# Поставленная задача A
Перепиши записи от самого начала до строки с «Click the Email» включительно. Замени в них «dropdown» на «list», а остальное оставь без изменений.

# Текст для чтения
◆ ◆ ◆
Глава 3 Инверсия

Когда-то темный и косматый зверь,

Сойдя с ума, очнулся человеком, —

Опаснейшим и злейшим из зверей…

М. Волошин

Все, что имеет начало, имеет и свой конец. Это утверждение справедливо и для человеческой цивилизации. Но прежде чем говорить о завершении, следует выяснить природу ее возникновения, что напрямую связано с появлением самого вида Homo sapiens.

У животного вся необходимая для нормального существования информация заключена в генах. Врожденные программы жизнедеятельности требуют лишь незначительной коррекции посредством обучения. В случае же человека включение природных механизмов вообще не происходит в «автоматическом» режиме. Не пройдя курса социализации, ребенок заведомо нежизнеспособен.

Приходиться констатировать, что «человек наследует биологические потребности, но не наследует информации о том, как их удовлетворить, — инстинктов способа деятельности, образа жизни. Эта самоочевидная истина и дает нам ключ к тайне происхождения человека. Приматы — не венец эволюции. Прачеловек — это очень пластичное, слабо специализированное, т. е. как и другие приматы относительно низко стоящее на лесенке биологической эволюции, существо, в отличие от других обезьян утратившее достаточно надежную коммуникацию с природной средой и себе подобными: инстинктивную видовую программу жизнедеятельности»{25}.

Подобная утрата (или резкое ослабление) стала причиной первоначального отчуждения — исключения прачеловека из природной целостности. Библейское «изгнание из рая»: трагедия вида, внезапно обретшего свободу от любых видовых запретов, но не имеющего позитивной программы существования.

Ф. Ницше был прав: прачеловек — действительно «больное животное». Компенсировать свою ущербность он мог единственным способом — за счет подражания «нормальным» животным, заимствуя у них необходимые для выживания программы. Соответствующие животные виды оказывались будущими тотемами: «образами, но существующими не идеально, в голове, а вовне, реально и объективно»{26}. Как паразит использует чужой организм, так прачеловек использовал чужие программы, носителем которых для него отныне являлся образ — задаток прамышления.

Едва не состоявшаяся катастрофа, «частичный регресс» в эволюции одной из биологических линий, на деле оказался источником принципиально новых приспособительных реакций. Но могло ли быть иначе? Одно только усложнение путем чисто количественных накоплений не способно дать переход в новое качество. Всегда необходим какой-то скачок, разрыв непрерывности в цепи эволюции. Его может дать только инверсия.

Профессор Б. Ф. Поршнев одним из первых использовал этот подход для объяснения загадки антропогенеза: «Последовательный историзм ведет к выводу, что в начале нашей истории все в человеческой натуре было наоборот, чем сейчас (если отвлечься от того, что и сейчас мы еще влачим немало наследства древности): ход истории представлял собой перевертывание исходного состояния. А этому последнему предшествовала и к нему привела другая инверсия: „перевертывание“ животной натуры в такую, с какой люди начали свою историю. Следовательно, история вполне подпадает под формулу Фейербаха „выворачивание вывернутого“»{27}.
◆ ◆ ◆
# Поставленная задача B
Переведи на английский язык предложение из главы об инверсии: «Одно только усложнение путем чисто количественных накоплений не способно дать переход в новое качество».

# Записи набора данных
◆ ◆ ◆
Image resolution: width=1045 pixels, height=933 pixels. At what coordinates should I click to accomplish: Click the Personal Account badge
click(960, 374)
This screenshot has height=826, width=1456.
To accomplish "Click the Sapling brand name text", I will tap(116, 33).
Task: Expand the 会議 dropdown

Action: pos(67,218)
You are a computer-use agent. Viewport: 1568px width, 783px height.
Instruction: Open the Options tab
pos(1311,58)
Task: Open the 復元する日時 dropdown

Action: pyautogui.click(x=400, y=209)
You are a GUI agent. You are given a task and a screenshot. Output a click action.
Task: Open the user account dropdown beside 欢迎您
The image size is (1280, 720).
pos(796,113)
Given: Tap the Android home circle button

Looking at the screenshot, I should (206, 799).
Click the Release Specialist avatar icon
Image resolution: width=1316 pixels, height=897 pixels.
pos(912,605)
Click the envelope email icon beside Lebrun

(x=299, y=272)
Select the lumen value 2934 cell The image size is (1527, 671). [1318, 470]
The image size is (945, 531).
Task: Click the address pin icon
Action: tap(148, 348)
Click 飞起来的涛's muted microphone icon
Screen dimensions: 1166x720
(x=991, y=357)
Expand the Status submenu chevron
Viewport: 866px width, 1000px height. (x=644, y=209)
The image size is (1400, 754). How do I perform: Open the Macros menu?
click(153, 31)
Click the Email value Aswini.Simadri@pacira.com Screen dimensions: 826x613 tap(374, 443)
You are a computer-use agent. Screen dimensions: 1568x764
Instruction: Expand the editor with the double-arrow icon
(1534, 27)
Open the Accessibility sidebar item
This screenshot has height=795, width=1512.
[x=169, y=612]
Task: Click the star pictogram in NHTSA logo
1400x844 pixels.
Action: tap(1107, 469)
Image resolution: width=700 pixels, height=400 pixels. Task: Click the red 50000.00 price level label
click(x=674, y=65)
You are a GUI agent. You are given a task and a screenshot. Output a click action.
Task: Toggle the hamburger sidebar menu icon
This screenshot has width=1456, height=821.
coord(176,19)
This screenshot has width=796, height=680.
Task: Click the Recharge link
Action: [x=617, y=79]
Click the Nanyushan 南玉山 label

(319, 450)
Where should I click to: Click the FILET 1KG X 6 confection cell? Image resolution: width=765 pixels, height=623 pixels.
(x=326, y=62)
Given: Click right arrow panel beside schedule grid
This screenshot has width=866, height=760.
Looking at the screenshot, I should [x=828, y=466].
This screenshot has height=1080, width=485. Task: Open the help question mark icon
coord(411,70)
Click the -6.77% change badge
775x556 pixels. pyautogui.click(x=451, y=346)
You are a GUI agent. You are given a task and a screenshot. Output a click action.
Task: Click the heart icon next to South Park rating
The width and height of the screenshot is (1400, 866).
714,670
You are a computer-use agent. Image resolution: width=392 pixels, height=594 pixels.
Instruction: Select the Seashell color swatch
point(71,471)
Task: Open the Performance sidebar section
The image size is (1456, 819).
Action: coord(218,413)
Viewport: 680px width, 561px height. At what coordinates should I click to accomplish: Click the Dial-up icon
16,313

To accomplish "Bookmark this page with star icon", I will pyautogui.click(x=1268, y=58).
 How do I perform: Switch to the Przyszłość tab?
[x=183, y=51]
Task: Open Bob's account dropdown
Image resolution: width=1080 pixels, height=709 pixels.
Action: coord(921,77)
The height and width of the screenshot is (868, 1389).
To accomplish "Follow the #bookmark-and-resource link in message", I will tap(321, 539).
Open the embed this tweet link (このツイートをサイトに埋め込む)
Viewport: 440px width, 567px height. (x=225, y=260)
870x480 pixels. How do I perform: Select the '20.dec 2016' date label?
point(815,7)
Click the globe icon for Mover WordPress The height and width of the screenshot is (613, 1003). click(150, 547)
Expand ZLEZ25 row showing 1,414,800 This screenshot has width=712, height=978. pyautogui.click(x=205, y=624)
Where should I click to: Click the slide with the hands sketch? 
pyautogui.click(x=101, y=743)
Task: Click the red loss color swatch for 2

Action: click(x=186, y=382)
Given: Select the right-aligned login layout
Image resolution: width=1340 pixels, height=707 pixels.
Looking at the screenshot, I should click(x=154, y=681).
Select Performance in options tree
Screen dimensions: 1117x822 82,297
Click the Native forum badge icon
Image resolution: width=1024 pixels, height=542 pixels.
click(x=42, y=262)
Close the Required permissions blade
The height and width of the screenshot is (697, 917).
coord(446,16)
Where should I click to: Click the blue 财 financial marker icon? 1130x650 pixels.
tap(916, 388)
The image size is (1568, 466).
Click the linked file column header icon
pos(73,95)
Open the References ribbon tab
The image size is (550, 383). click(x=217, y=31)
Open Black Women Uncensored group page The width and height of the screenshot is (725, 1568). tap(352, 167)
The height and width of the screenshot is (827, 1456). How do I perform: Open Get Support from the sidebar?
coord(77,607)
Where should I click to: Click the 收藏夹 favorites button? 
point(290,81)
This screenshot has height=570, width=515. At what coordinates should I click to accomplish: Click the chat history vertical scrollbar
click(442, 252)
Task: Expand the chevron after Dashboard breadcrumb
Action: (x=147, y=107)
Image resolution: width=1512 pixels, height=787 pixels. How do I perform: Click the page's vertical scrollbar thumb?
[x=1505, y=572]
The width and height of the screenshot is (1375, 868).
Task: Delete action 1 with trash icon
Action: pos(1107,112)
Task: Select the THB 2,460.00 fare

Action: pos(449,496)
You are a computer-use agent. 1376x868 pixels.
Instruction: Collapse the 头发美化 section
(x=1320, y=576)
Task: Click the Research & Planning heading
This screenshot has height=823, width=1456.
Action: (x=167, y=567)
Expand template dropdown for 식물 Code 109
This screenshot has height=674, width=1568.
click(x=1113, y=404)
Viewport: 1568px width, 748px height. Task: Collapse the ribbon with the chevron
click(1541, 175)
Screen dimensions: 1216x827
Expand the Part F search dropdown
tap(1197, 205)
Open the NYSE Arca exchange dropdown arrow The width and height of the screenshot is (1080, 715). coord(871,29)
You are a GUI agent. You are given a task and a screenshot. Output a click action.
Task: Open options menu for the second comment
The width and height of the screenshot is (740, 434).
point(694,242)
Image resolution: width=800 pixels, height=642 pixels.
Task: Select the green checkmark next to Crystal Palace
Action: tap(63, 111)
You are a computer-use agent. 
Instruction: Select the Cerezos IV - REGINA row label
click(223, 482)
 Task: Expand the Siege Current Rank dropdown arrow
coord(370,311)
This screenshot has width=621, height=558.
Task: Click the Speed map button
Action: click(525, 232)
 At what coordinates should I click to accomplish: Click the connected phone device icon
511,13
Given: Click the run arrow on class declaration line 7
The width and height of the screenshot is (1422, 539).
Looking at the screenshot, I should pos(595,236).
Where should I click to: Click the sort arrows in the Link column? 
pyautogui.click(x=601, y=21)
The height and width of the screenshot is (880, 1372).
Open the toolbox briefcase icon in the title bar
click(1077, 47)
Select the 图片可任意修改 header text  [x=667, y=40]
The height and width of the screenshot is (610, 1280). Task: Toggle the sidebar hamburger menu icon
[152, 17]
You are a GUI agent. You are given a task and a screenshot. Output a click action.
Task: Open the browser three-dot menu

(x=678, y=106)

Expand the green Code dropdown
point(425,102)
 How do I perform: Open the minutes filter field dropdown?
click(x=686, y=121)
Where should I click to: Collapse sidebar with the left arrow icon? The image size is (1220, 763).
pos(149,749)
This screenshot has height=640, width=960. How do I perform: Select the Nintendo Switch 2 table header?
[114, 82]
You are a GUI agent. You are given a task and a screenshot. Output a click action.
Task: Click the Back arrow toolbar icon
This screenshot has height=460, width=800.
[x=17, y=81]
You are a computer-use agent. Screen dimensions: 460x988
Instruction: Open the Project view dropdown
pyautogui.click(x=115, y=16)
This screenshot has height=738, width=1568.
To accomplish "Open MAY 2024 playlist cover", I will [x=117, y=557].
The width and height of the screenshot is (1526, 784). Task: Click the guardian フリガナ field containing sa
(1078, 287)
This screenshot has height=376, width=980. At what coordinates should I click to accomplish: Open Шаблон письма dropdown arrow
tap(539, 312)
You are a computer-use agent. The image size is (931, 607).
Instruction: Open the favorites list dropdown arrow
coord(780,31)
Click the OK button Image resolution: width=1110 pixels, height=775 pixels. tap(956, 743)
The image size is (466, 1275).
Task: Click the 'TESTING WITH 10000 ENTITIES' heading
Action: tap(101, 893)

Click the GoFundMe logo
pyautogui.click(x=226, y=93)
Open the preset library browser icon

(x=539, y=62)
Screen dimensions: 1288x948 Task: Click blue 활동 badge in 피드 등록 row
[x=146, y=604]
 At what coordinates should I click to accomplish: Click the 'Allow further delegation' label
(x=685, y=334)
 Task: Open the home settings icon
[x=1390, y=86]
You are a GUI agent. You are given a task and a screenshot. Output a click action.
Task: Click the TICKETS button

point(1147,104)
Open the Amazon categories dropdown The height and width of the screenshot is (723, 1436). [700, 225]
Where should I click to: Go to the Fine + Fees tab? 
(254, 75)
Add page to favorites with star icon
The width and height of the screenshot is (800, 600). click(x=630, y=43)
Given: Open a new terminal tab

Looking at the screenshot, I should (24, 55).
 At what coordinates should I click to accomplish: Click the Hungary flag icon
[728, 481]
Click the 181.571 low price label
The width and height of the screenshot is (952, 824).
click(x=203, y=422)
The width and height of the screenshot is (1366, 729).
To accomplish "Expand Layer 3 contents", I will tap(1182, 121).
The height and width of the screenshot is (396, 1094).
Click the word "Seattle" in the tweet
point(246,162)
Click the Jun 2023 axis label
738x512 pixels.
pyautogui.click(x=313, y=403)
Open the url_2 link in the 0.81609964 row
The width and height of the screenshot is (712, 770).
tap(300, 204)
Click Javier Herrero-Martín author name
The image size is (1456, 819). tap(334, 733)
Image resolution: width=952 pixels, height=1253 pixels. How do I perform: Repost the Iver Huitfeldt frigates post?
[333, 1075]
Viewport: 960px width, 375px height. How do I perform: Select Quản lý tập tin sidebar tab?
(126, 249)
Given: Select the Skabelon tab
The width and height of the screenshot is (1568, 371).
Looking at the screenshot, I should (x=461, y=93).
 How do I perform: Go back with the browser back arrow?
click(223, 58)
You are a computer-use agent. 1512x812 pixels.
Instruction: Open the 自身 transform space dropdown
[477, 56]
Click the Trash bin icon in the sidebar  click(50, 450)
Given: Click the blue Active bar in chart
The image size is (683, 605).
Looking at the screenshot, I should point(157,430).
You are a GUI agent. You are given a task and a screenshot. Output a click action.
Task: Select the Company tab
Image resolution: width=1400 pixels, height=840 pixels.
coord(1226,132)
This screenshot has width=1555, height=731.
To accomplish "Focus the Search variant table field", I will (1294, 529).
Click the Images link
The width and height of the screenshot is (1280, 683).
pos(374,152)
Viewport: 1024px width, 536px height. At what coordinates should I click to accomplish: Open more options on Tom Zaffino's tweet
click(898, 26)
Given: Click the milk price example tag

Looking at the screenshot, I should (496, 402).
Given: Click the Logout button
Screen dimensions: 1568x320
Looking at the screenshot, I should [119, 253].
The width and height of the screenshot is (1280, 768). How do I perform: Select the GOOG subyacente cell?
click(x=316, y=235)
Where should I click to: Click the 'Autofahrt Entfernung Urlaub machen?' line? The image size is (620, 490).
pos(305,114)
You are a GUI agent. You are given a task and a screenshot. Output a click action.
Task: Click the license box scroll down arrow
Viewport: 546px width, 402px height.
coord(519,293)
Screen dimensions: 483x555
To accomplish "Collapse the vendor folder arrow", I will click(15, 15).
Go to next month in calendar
◆ ◆ ◆
# Полный ответ A
Image resolution: width=1045 pixels, height=933 pixels. At what coordinates should I click to accomplish: Click the Personal Account badge
click(960, 374)
This screenshot has height=826, width=1456.
To accomplish "Click the Sapling brand name text", I will tap(116, 33).
Task: Expand the 会議 list

Action: pos(67,218)
You are a computer-use agent. Viewport: 1568px width, 783px height.
Instruction: Open the Options tab
pos(1311,58)
Task: Open the 復元する日時 list

Action: pyautogui.click(x=400, y=209)
You are a GUI agent. You are given a task and a screenshot. Output a click action.
Task: Open the user account list beside 欢迎您
The image size is (1280, 720).
pos(796,113)
Given: Tap the Android home circle button

Looking at the screenshot, I should (206, 799).
Click the Release Specialist avatar icon
Image resolution: width=1316 pixels, height=897 pixels.
pos(912,605)
Click the envelope email icon beside Lebrun

(x=299, y=272)
Select the lumen value 2934 cell The image size is (1527, 671). [1318, 470]
The image size is (945, 531).
Task: Click the address pin icon
Action: tap(148, 348)
Click 飞起来的涛's muted microphone icon
Screen dimensions: 1166x720
(x=991, y=357)
Expand the Status submenu chevron
Viewport: 866px width, 1000px height. (x=644, y=209)
The image size is (1400, 754). How do I perform: Open the Macros menu?
click(153, 31)
Click the Email value Aswini.Simadri@pacira.com Screen dimensions: 826x613 tap(374, 443)

# Полный ответ B
Complication alone, through purely quantitative accumulation, cannot produce a transition to a new quality.